Another lucky early-morning angler that day was Brandon Chandler from Brookings, who single-handedly caught a bright 28-pound Chinook on a K-16 sardine-wrapped Kwikfish.
Wednesday was an all-around good day to be on the river. In less than one night, the river had dropped from 6,000 cfs to 3,000 cfs, and the color shifted from a coffee-brown appearance to a pea-green hue, the perfect color for drift-fishers, back-bouncers, side-drifters and plunkers.
Dee Shurtleff of Brookings was plunking that day at SSB and had lost a nice Chinook that had snapped his leader. Moments later, here comes Monty Moncrief with a real toad peeling off line. We knew this one was huge. It spent most of its time on the other side of the bank.
Although nobody actually saw the fish, we did see the signs of it. Everyone knew it was a hawg because of the way its tail was pushing water. That Chinook gave Monty an honest 15-minute fight before finally spitting the hook.
There were a lot of fish weighed in at Sporthaven Marina that day by yours truly. Every year I'm weighmaster for a series of derbies put on by Jack Hanson of jacksguideservice.com. The crme-of-the-crop of the river guides always participate in these events, with the likes of Bill Urie, Joe Whaley and Harvey Young.
On Tuesday, when the Chetco was too high and muddy, most of the guides were all over California's Smith River in the neighborhood between the Forks and the Tower. Tuesday's fish were extremely bright and healthy looking specimens.
On Wednesday, the second day of the Clearwater Classic, everyone was pulling plugs on the Chetco.
The largest salmon of the event, a 44 pounder, was caught by George Daves who was behind the oars of Bill Urie from Bill Urie's Guide Service in Medford. Second place went to Keith Van Amburg with his 38-pound king. Keith was guided by George Oachs of www.oachs.com. Third place went to Fred Wheeler who caught his 34-pound, 8-ounce Chinook with guide Gary Farley.
As you can see, there are still plenty of November hawgs in the Chetco. One would think that Urie's 44-pounder would have been turning colors, but this one was a chromer, complete with sea lice.
If history is true to itself then there will still be a second push of November fish ranging from 25 to 35 pounds.
At this time it is looking like a lot of the salmon runs could be late this year. Just the other day, Andy Martin and I were at Rowdy Creek Fish Hatchery watching salmon jump over the falls to get to the fish trap. There were plenty of large salmon, and what's more, there were some chrome-bright steelhead in the mix as well.

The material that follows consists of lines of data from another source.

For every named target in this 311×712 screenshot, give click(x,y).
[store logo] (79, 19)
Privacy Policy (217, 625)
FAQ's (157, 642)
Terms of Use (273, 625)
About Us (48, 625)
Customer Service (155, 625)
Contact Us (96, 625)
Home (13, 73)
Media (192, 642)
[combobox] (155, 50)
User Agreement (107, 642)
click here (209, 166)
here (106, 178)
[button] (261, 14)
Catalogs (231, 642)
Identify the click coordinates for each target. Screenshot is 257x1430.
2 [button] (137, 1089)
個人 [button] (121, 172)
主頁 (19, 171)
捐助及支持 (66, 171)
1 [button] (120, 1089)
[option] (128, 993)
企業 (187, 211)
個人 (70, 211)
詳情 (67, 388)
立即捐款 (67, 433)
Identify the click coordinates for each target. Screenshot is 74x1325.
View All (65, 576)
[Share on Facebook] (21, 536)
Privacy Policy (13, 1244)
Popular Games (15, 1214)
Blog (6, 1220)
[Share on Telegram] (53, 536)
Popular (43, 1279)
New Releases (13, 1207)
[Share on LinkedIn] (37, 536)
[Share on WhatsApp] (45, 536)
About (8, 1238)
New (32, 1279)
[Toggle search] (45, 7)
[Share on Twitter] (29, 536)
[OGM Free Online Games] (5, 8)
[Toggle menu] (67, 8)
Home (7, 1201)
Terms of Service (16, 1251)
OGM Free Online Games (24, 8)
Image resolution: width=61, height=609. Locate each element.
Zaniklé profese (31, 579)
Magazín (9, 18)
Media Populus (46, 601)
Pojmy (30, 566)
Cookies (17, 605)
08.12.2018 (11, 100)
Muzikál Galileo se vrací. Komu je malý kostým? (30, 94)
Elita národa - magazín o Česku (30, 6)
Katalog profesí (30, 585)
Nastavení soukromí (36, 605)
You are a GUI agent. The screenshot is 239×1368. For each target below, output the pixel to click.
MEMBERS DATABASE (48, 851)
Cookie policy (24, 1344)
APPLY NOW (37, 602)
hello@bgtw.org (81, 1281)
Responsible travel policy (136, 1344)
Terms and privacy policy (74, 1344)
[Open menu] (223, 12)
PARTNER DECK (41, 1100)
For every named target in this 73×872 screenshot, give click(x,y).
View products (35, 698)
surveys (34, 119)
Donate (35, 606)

Furthermore, the Chetco now has all of the fish needed for the Chetco Brood Stock Program. I wouldn't be surprised if we got a late shot of salmon this year, maybe even into December. A December run would be a little odd, but all signs are pointing to late runs this year.
As of 2 a.m. Friday, the Chetco was around 2,000 cfs and rising very slowly. However, this week's forecast calls for 100-percent chance of rain today, 90-percent tonight and 60-percent on Sunday, so don't be surprised to see the Chetco blown out again today. The rest of Thanksgiving week is supposed to be sunny and clear.
In an ideal weather scenario, it would rain just enough today and tomorrow for the river to rise for plunkers, drift-fishermen and drift-boaters to all enjoy fishing for the rest of the week.
Save a turkey - stuff a steelie for Thanksgiving. Mouth-watering recipes are all over the Web.